Now, has anyone else requested the list of all IDMC members on Sunrise ? Even some that were once possibly on the IDMC and then were not or pulled off for any reason or all involved in knowing the data that was in hand
An IDMC (Independent Data Monitoring Commission) committee message
OK so now more and more investors agree the business model of Peregrine Pharmaceuticals - now Avid Bioservices includes milestones and royalties for PS Targeting and the range is from Millions to Billions for that 15% royalty on IP asset transfer contract that is still in question due to ... well, we will get there
In the meantime, as investigations continue I liked bleedpurple line of “PS Targeting is REAL”
I would say a real pain in the A$$ for Merck
Let us walk back on the IP asset transfer as being told “ no real interest in PS Targeting “ yet Oncologie was found and immediately Merck all of a sudden gained interest again : ) WHY?

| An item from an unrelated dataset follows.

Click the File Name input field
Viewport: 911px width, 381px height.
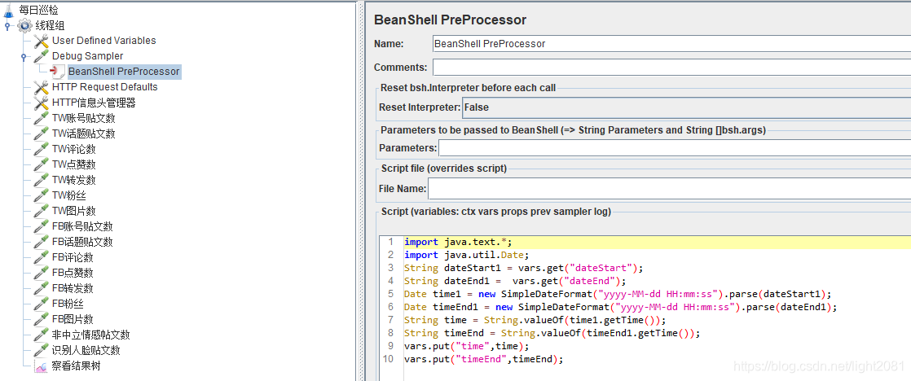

As CEO Laura Benjamin publicly stated ...the patients in Merck’s Keytruda trial lived longer than all others that did not have their immune systems primed with Bavitiuximab from the Sunrise trial that was stopped by the IDMC
The facts are Merck knows how good PS Targeting work — so well that patients live much longer!
Guess who were all the members were from the Sunrise trial - IDMC ? I think some would find it of interest and of interest who pays them prior to that IDMC and after what jobs some received and which payroll they are on !
Let’s not forget Adam Yopp on Merck’s payroll
Let’s pick this apart from the beginning and all will find out how big and real PS Targeting truly is — and you think Merck or other BP interests would have wanted PS Targeting approved back in sabotage of 2012? Or a clever sabotage of Sunrise trial with IDMC stopping trial ?
Biomarkers and patents are worth BILLIONS for speedy FDA trials that will one day work with medical devices worn everyday
Merck payroll stretches globally ...but hey, we are making progress as PS Targeting was real in 2004 and more real in 2012 and real in 2020
Maybe Morgan Stanley investors will ask some additional clever questions unless Laura Benjamin has an emergency lol as Dr Jedd Wolchok once has when he was about to come forward with “real PS Targeting info “
It is also real that Dr Jedd Wolchok has ACTIVE PENDING PS TARGETING drugs patent pending but they never input that patient data into IBM Watson Health ..did they?